Parallelising Loops in .NET 4

Wed, January 7, 2009, 05:58 AM under ParallelComputing
Often the source of performance issues in our code is loops, e.g. while, for, foreach. With .NET 4 it becomes easy to make such code perform better by taking advantage of multiple cores.

Parallel.ForEach
For example, given:
IEnumerable<string> arr = ...
foreach (string item in arr){
// Do something
}
, we can parallelise it is as follows:
Parallel.ForEach<string>(arr, delegate (string item){
// Do something
});
, or the tidier directly equivalent version (dropping the superfluous generic which can be inferred and turning the anonymous method syntax into a lambda statement)
Parallel.ForEach (arr, (string item) =>{
// Do something
});

Visual Distinctions
Notice the obvious visual similarities that make it almost automatic to parallelise a loop: the only difference in the parallel version is the modification in the first line (rearranging the "arr" and "string item", which are the real pieces of information) and the fact that after the closing brace at the end there is a closing parenthesis and semicolon.

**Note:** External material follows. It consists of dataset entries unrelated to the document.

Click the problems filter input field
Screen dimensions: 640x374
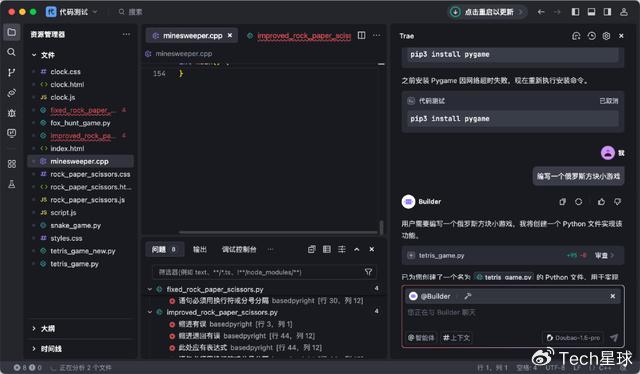tap(257, 272)
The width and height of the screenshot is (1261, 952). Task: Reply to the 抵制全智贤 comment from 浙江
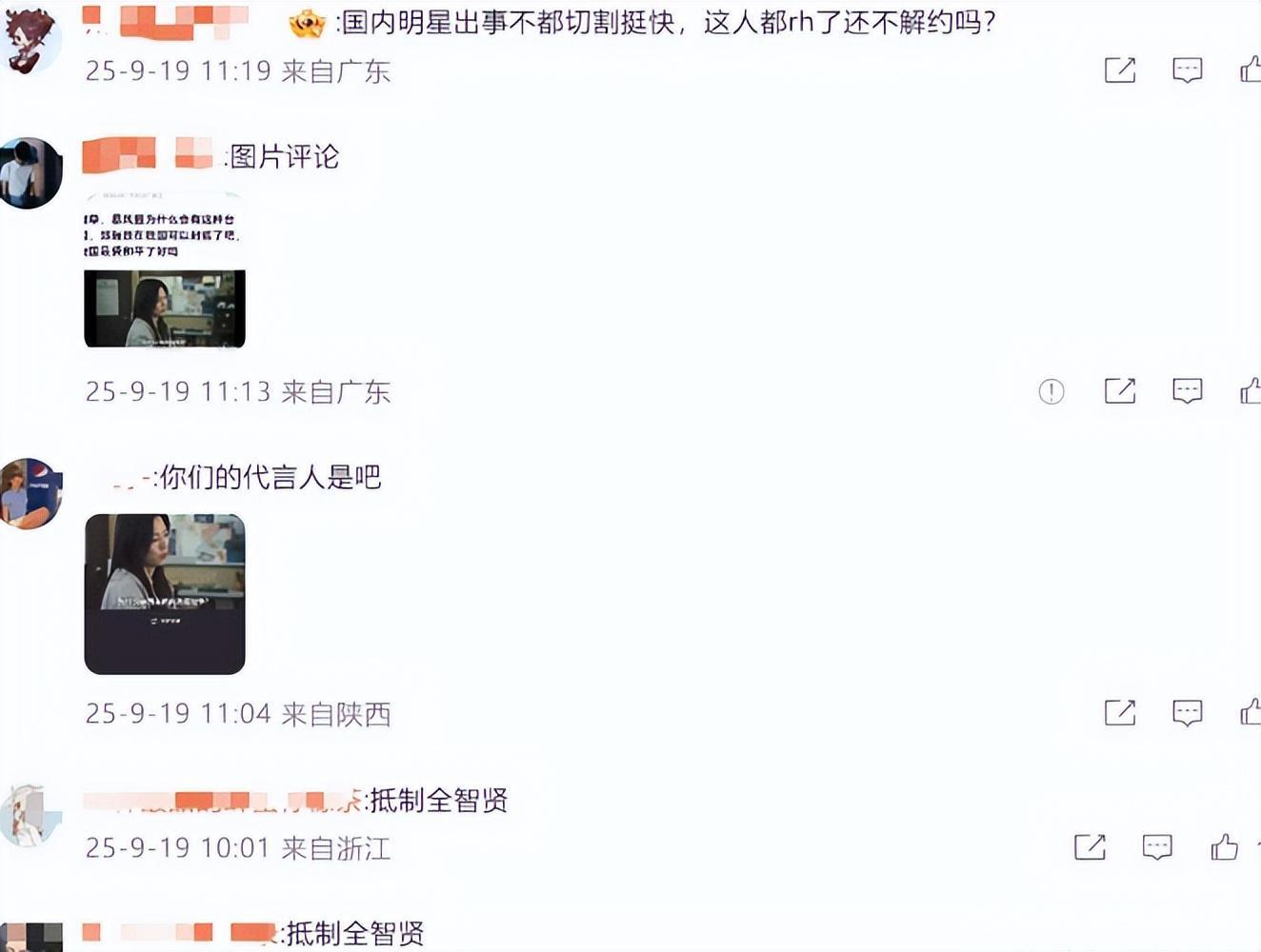coord(1157,846)
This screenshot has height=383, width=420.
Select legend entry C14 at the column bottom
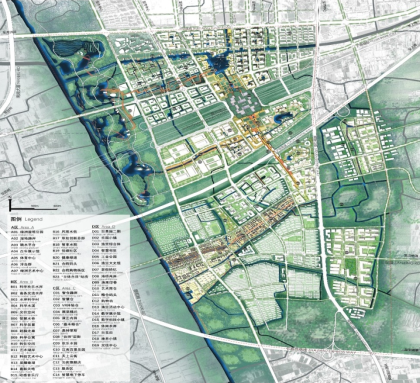(x=69, y=375)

The crucial visual observation here is that the body of the loop remains intact.

Why Does It Work
Let's drill into why the modified code compiles and why it is equivalent in intent (even if it is obvious to some). We turned a block of code into a library method call. The .NET 4 (mscorlib) library offers the static class Parallel that (among others) offer the ForEach method. One of its overloads (its simplest) accepts 2 parameters: a source IEnumerable of TSource and a body of code (in the form of the Action of TSource delegate, of course) that accepts a single parameter which is also of TSource, of course. The method will take the body and call it once for each element in the source. If you reread the last 2 sentences you'll find that is exactly what the original loop construct does as well. The real difference here is that the original runs serially (using only a single core) while the modified runs in parallel (using, by default, all cores).

How Does It Work
Those of you that don't like black magic boxes will ask: what does that method actually do inside in order to run things in parallel? My answer: what do you think it needs to do? Remember our friendly task-based programming model? The implementation of the methods of the static Parallel class uses Tasks (and specifically SelfReplicating tasks). Given that the implementation is subject to change and more importantly given that we have not shipped .NET 4 yet, I will not go into exactly how it uses the Tasks, but I leave that to your imagination (or to your decompiler-assisted exploration ;)).

Trivial Demo Example
In a .NET 4 Console project paste the following in the Program.cs file:
  static string[] arr = Directory.GetFiles(@"C:\Users\Public\Pictures\Sample Pictures", "*.jpg");
static void SimulateProcessing() {
Thread.SpinWait(100000000);
}
static string TID {
get {
return " TID = " + Thread.CurrentThread. ManagedThreadId.ToString();
}
}
Now in the empty Main function paste the following:
    foreach (string ip in arr) {
Program.SimulateProcessing();
Console.WriteLine(ip + TID);
}
Console.ReadLine();
Run it and notice how long it takes as well as that only one thread gets used of course and in Task Manager notice the CPU usage. Now change the loop construct so they are as follows:
Parallel.ForEach(arr, (string ip) => {
Program.SimulateProcessing();
Console.WriteLine(ip + TID);
});
Re-run it and notice how much faster it runs and how the number of threads equals the number of cores on your machine and in Task Manager the CPU usage being at 100%.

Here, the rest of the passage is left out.